変わり者の大将の紹介↓
変わり者で、愛嬌があって、一緒にいるとどこまでも楽しくなる、居酒屋の大将がいた。
思い出は無限といっていいほどある。一つまた、挙げてみたい。
店になじんできたころのことだ。私は空いていた小上がりであぐらを組み、馴れ馴れしい雰囲気で「大将、小皿~!」と呼びかけた。

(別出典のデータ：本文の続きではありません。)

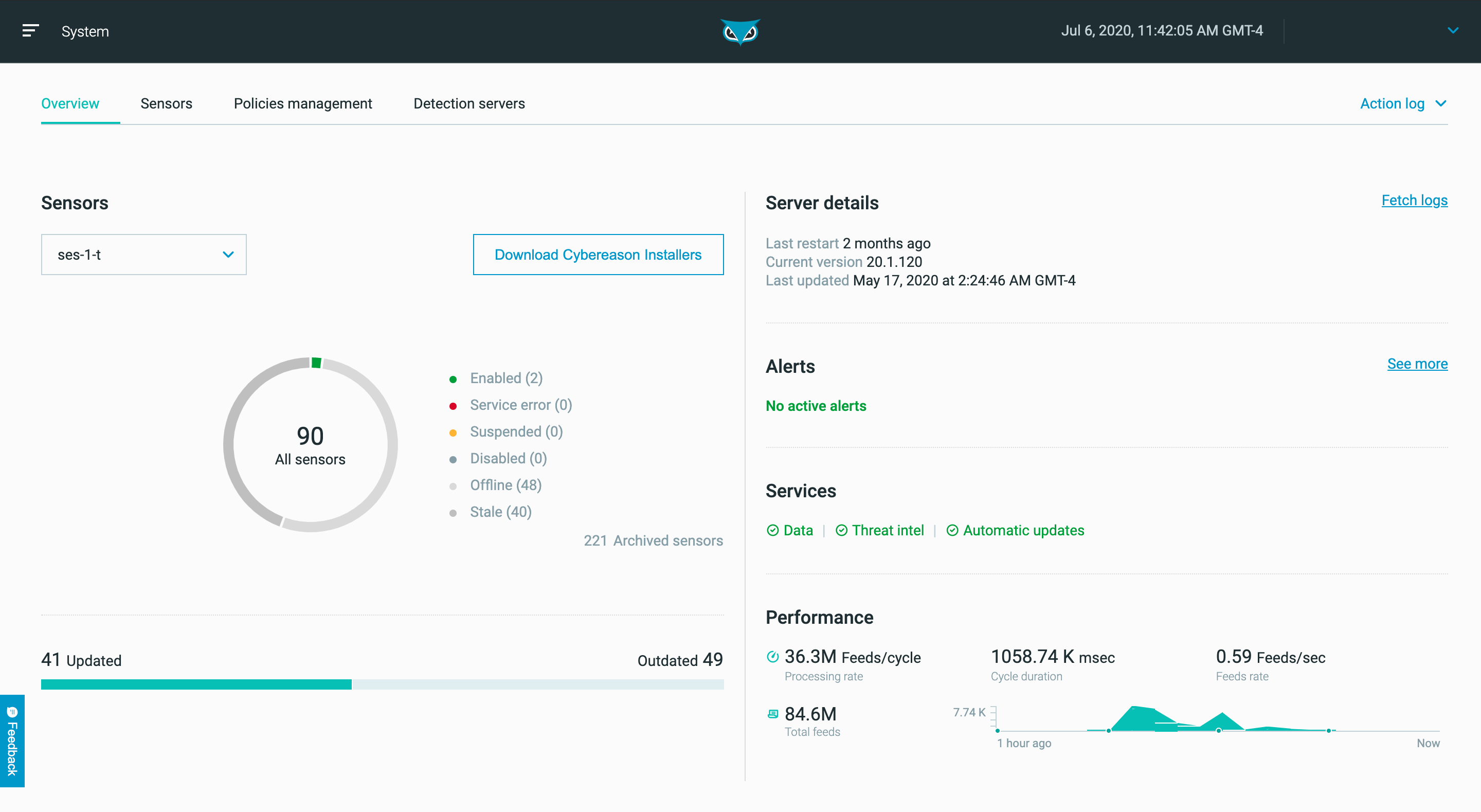Open the Feedback panel

(x=12, y=741)
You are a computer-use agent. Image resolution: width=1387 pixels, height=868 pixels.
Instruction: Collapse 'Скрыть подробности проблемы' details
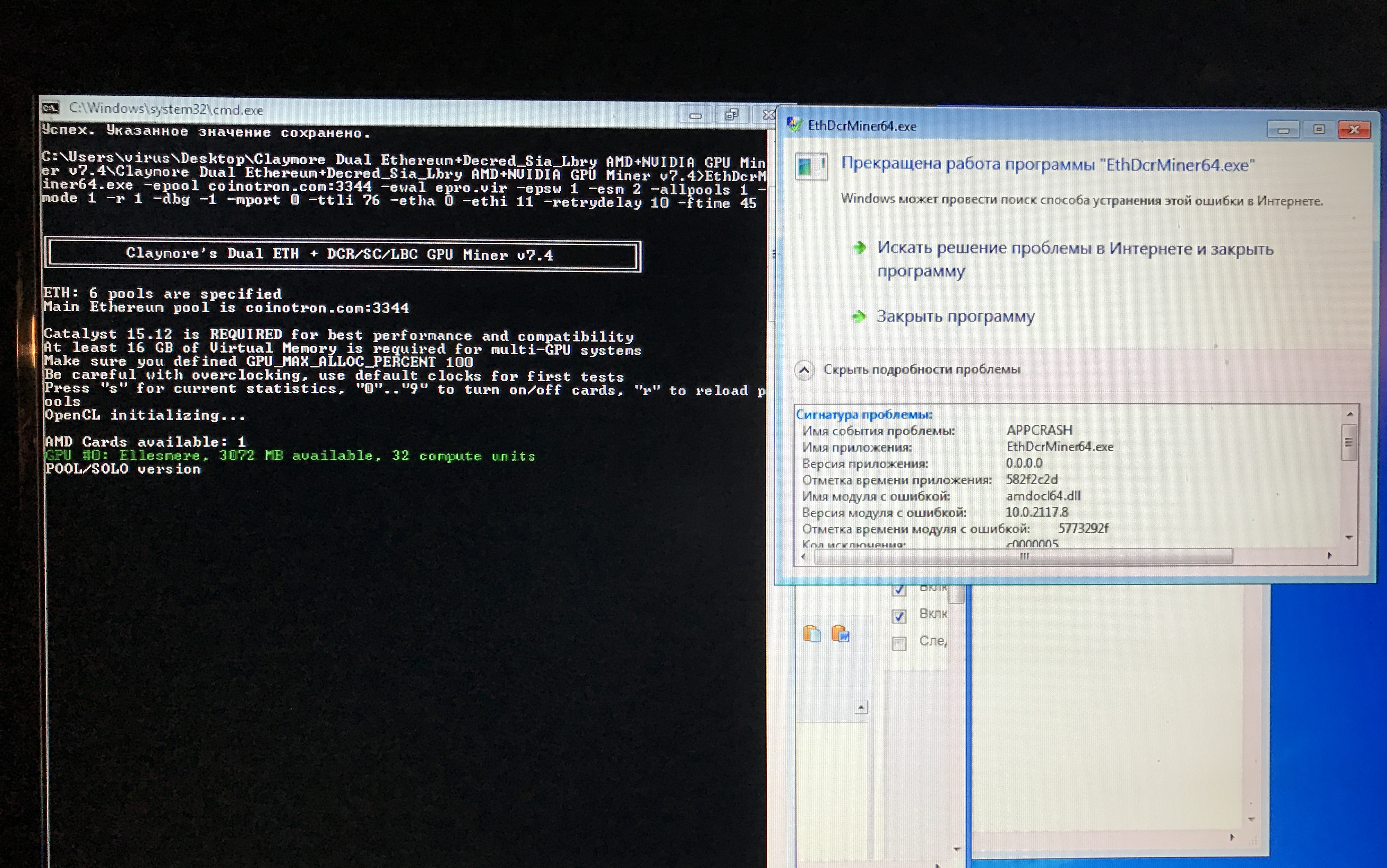point(804,370)
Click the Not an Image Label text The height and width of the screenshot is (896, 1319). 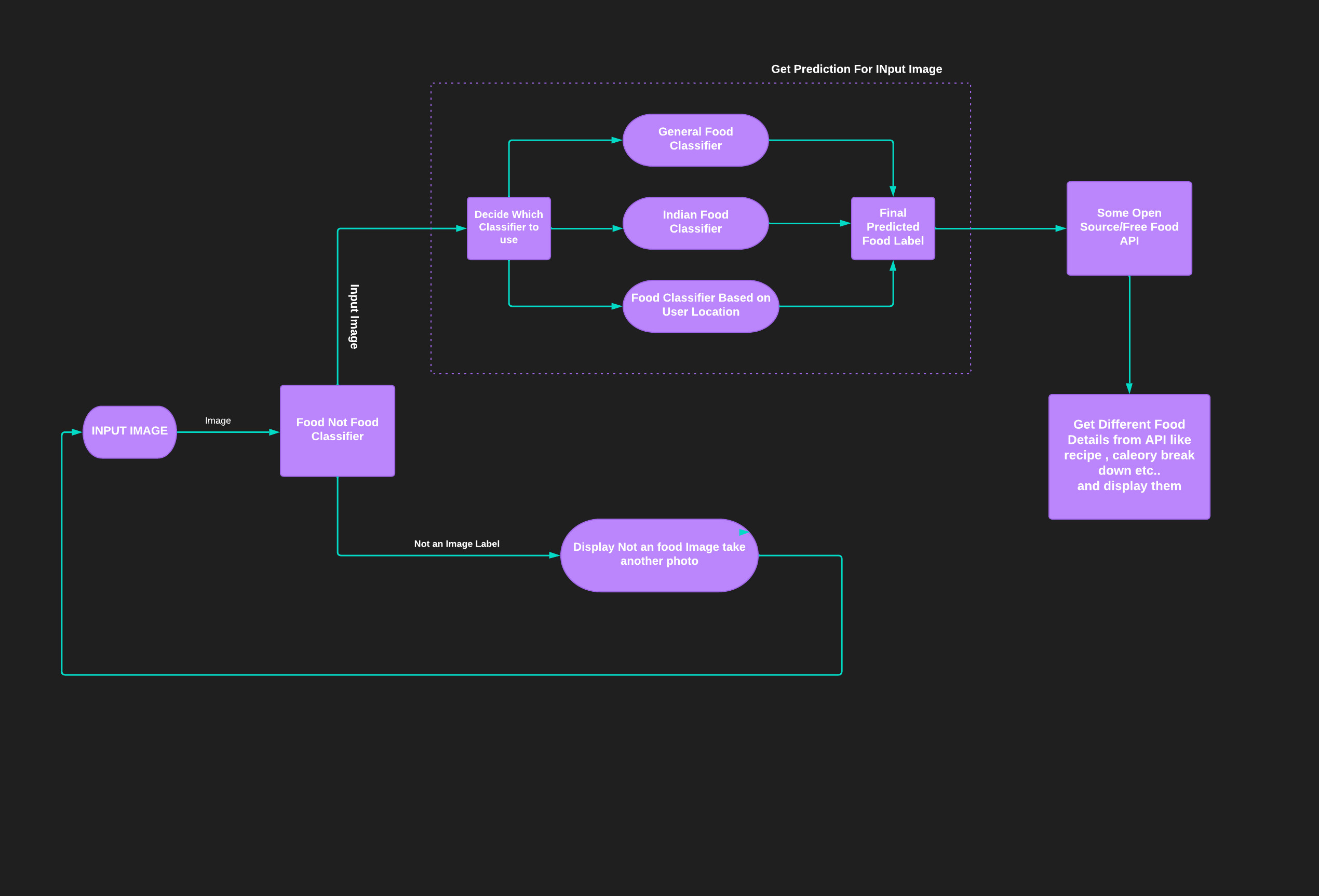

大将は「おお」といつものように小声でつぶやき、棚から1枚取り出した。
「ほれ、いくぞ」
冗談めかして、手裏剣のように投げようと構えるしぐさをした。またまた大将、びびらせないでくださいよ。
「本当にいくぞ」
嘘やろう。やるはずがない。僕がつかみ損ねたら、壁に当たって小上がりが悲惨な状況になる。さすがにそれはせんやろう。大将のいるところから小上がりまで、3メートル近くはあった。
投げた。やりおった。
無意識で、つかんだ。つかめた。俺、つかめた!
なんとも言葉で表現できない、驚きと感動、愉快な気持ちでいっぱいになった。
大将、アホや。そして、見事つかんだ俺、すげえ。
わずか1分足らずの展開が、栄養満点の「つまみ」となり、楽しくて酒が進んだ進んだ。
こんな、一見たいしたことのない体験が、私のしがない人生の中で独特な光を放ち続けている。記憶をたどるたびに楽しくなり、胸が満たされる。
大将はおそらく、今も黄泉の国で開いた新店でお客に小皿を投げつけていることだろう。
ああ、あっちでもお客は少ないんやろうなあ。